[Exercise data]:
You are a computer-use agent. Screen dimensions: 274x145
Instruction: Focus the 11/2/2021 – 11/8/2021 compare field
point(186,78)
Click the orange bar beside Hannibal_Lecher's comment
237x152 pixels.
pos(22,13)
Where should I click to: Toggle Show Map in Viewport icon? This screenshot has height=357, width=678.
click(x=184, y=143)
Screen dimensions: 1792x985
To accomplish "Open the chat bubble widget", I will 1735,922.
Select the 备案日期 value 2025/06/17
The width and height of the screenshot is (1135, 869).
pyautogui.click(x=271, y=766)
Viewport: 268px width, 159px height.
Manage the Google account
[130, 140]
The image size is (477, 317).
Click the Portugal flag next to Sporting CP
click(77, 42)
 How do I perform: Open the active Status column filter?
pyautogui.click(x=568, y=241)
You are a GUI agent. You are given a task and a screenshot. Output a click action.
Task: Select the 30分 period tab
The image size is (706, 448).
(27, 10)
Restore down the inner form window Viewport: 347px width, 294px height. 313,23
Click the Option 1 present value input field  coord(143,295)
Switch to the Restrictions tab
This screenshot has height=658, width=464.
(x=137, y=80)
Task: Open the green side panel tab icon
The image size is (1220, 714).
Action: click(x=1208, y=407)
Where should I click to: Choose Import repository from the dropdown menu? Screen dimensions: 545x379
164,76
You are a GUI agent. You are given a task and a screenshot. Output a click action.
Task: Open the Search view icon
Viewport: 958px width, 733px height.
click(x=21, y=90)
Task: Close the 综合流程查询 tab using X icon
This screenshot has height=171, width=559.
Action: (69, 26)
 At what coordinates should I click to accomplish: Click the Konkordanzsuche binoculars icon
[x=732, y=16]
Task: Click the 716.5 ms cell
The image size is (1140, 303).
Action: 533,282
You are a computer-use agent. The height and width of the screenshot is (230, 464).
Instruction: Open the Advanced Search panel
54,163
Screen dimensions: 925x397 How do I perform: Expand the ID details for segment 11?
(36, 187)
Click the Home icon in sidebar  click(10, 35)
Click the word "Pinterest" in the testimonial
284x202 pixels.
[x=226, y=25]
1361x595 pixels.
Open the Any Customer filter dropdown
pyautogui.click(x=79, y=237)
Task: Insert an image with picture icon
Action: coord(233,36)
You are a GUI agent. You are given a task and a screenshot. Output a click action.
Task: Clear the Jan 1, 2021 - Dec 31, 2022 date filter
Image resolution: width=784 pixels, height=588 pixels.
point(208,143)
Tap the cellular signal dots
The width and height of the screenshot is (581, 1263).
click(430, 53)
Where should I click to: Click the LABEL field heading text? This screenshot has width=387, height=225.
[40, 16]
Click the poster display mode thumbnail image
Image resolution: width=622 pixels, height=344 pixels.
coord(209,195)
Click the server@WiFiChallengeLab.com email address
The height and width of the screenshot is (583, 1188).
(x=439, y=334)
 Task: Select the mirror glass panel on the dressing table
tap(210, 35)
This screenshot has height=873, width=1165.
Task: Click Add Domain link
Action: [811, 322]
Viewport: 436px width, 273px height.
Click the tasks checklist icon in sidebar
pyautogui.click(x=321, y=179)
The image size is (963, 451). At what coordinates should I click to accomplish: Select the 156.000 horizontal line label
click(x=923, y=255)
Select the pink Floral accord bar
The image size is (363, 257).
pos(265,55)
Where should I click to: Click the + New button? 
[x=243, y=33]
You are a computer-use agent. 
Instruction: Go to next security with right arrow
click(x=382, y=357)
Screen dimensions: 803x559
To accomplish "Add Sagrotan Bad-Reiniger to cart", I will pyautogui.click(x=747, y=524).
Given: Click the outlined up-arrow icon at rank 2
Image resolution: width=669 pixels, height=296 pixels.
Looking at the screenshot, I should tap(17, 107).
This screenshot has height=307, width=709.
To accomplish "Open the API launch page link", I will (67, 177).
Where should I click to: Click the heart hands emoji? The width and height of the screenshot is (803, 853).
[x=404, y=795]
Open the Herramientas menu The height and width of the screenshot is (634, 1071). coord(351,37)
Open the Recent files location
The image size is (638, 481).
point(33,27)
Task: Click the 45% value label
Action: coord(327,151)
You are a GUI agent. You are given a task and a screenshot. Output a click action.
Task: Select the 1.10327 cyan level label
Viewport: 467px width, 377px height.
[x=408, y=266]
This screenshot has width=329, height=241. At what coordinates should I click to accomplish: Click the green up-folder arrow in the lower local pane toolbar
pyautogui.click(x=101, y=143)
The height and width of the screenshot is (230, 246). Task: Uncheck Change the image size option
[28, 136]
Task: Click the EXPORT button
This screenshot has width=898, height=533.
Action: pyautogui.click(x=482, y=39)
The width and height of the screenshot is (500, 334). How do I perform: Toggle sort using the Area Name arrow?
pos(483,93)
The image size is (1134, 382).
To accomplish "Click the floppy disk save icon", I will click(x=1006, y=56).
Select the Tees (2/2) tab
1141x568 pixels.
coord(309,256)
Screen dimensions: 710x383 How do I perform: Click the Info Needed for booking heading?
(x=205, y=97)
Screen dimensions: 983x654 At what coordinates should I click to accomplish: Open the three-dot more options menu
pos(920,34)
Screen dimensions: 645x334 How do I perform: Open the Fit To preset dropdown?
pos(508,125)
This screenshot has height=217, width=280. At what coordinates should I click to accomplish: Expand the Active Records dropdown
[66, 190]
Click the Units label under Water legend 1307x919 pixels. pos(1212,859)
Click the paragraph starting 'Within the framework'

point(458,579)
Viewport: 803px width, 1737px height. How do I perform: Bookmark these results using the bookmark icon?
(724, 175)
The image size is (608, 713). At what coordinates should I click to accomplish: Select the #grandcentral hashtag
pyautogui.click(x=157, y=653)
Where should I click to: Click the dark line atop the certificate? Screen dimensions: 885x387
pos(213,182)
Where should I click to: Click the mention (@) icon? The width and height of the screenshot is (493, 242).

[Work order]: All entries should be given again precisely as they appear above.

[Task output]:
You are a computer-use agent. Screen dimensions: 274x145
Instruction: Focus the 11/2/2021 – 11/8/2021 compare field
point(186,78)
Click the orange bar beside Hannibal_Lecher's comment
237x152 pixels.
pos(22,13)
Where should I click to: Toggle Show Map in Viewport icon? This screenshot has height=357, width=678.
click(x=184, y=143)
Screen dimensions: 1792x985
To accomplish "Open the chat bubble widget", I will 1735,922.
Select the 备案日期 value 2025/06/17
The width and height of the screenshot is (1135, 869).
pyautogui.click(x=271, y=766)
Viewport: 268px width, 159px height.
Manage the Google account
[130, 140]
The image size is (477, 317).
Click the Portugal flag next to Sporting CP
click(77, 42)
 How do I perform: Open the active Status column filter?
pyautogui.click(x=568, y=241)
You are a GUI agent. You are given a task and a screenshot. Output a click action.
Task: Select the 30分 period tab
The image size is (706, 448).
(27, 10)
Restore down the inner form window Viewport: 347px width, 294px height. 313,23
Click the Option 1 present value input field  coord(143,295)
Switch to the Restrictions tab
This screenshot has height=658, width=464.
(x=137, y=80)
Task: Open the green side panel tab icon
The image size is (1220, 714).
Action: click(x=1208, y=407)
Where should I click to: Choose Import repository from the dropdown menu? Screen dimensions: 545x379
164,76
You are a GUI agent. You are given a task and a screenshot. Output a click action.
Task: Open the Search view icon
Viewport: 958px width, 733px height.
click(x=21, y=90)
Task: Close the 综合流程查询 tab using X icon
This screenshot has height=171, width=559.
Action: (69, 26)
 At what coordinates should I click to accomplish: Click the Konkordanzsuche binoculars icon
[x=732, y=16]
Task: Click the 716.5 ms cell
The image size is (1140, 303).
Action: 533,282
You are a computer-use agent. The height and width of the screenshot is (230, 464).
Instruction: Open the Advanced Search panel
54,163
Screen dimensions: 925x397 How do I perform: Expand the ID details for segment 11?
(36, 187)
Click the Home icon in sidebar  click(10, 35)
Click the word "Pinterest" in the testimonial
284x202 pixels.
[x=226, y=25]
1361x595 pixels.
Open the Any Customer filter dropdown
pyautogui.click(x=79, y=237)
Task: Insert an image with picture icon
Action: coord(233,36)
You are a GUI agent. You are given a task and a screenshot. Output a click action.
Task: Clear the Jan 1, 2021 - Dec 31, 2022 date filter
Image resolution: width=784 pixels, height=588 pixels.
point(208,143)
Tap the cellular signal dots
The width and height of the screenshot is (581, 1263).
click(430, 53)
Where should I click to: Click the LABEL field heading text? This screenshot has width=387, height=225.
[40, 16]
Click the poster display mode thumbnail image
Image resolution: width=622 pixels, height=344 pixels.
coord(209,195)
Click the server@WiFiChallengeLab.com email address
The height and width of the screenshot is (583, 1188).
(x=439, y=334)
 Task: Select the mirror glass panel on the dressing table
tap(210, 35)
This screenshot has height=873, width=1165.
Task: Click Add Domain link
Action: [811, 322]
Viewport: 436px width, 273px height.
Click the tasks checklist icon in sidebar
pyautogui.click(x=321, y=179)
The image size is (963, 451). At what coordinates should I click to accomplish: Select the 156.000 horizontal line label
click(x=923, y=255)
Select the pink Floral accord bar
The image size is (363, 257).
pos(265,55)
Where should I click to: Click the + New button? 
[x=243, y=33]
You are a computer-use agent. 
Instruction: Go to next security with right arrow
click(x=382, y=357)
Screen dimensions: 803x559
To accomplish "Add Sagrotan Bad-Reiniger to cart", I will pyautogui.click(x=747, y=524).
Given: Click the outlined up-arrow icon at rank 2
Image resolution: width=669 pixels, height=296 pixels.
Looking at the screenshot, I should tap(17, 107).
This screenshot has height=307, width=709.
To accomplish "Open the API launch page link", I will (67, 177).
Where should I click to: Click the heart hands emoji? The width and height of the screenshot is (803, 853).
[x=404, y=795]
Open the Herramientas menu The height and width of the screenshot is (634, 1071). coord(351,37)
Open the Recent files location
The image size is (638, 481).
point(33,27)
Task: Click the 45% value label
Action: coord(327,151)
You are a GUI agent. You are given a task and a screenshot. Output a click action.
Task: Select the 1.10327 cyan level label
Viewport: 467px width, 377px height.
[x=408, y=266]
This screenshot has width=329, height=241. At what coordinates should I click to accomplish: Click the green up-folder arrow in the lower local pane toolbar
pyautogui.click(x=101, y=143)
The height and width of the screenshot is (230, 246). Task: Uncheck Change the image size option
[28, 136]
Task: Click the EXPORT button
This screenshot has width=898, height=533.
Action: pyautogui.click(x=482, y=39)
The width and height of the screenshot is (500, 334). How do I perform: Toggle sort using the Area Name arrow?
pos(483,93)
The image size is (1134, 382).
To accomplish "Click the floppy disk save icon", I will click(x=1006, y=56).
Select the Tees (2/2) tab
1141x568 pixels.
coord(309,256)
Screen dimensions: 710x383 How do I perform: Click the Info Needed for booking heading?
(x=205, y=97)
Screen dimensions: 983x654 At what coordinates should I click to accomplish: Open the three-dot more options menu
pos(920,34)
Screen dimensions: 645x334 How do I perform: Open the Fit To preset dropdown?
pos(508,125)
This screenshot has height=217, width=280. At what coordinates should I click to accomplish: Expand the Active Records dropdown
[66, 190]
Click the Units label under Water legend 1307x919 pixels. pos(1212,859)
Click the paragraph starting 'Within the framework'

point(458,579)
Viewport: 803px width, 1737px height. How do I perform: Bookmark these results using the bookmark icon?
(724, 175)
The image size is (608, 713). At what coordinates should I click to accomplish: Select the #grandcentral hashtag
pyautogui.click(x=157, y=653)
Where should I click to: Click the dark line atop the certificate? Screen dimensions: 885x387
pos(213,182)
Where should I click to: Click the mention (@) icon? The width and height of the screenshot is (493, 242).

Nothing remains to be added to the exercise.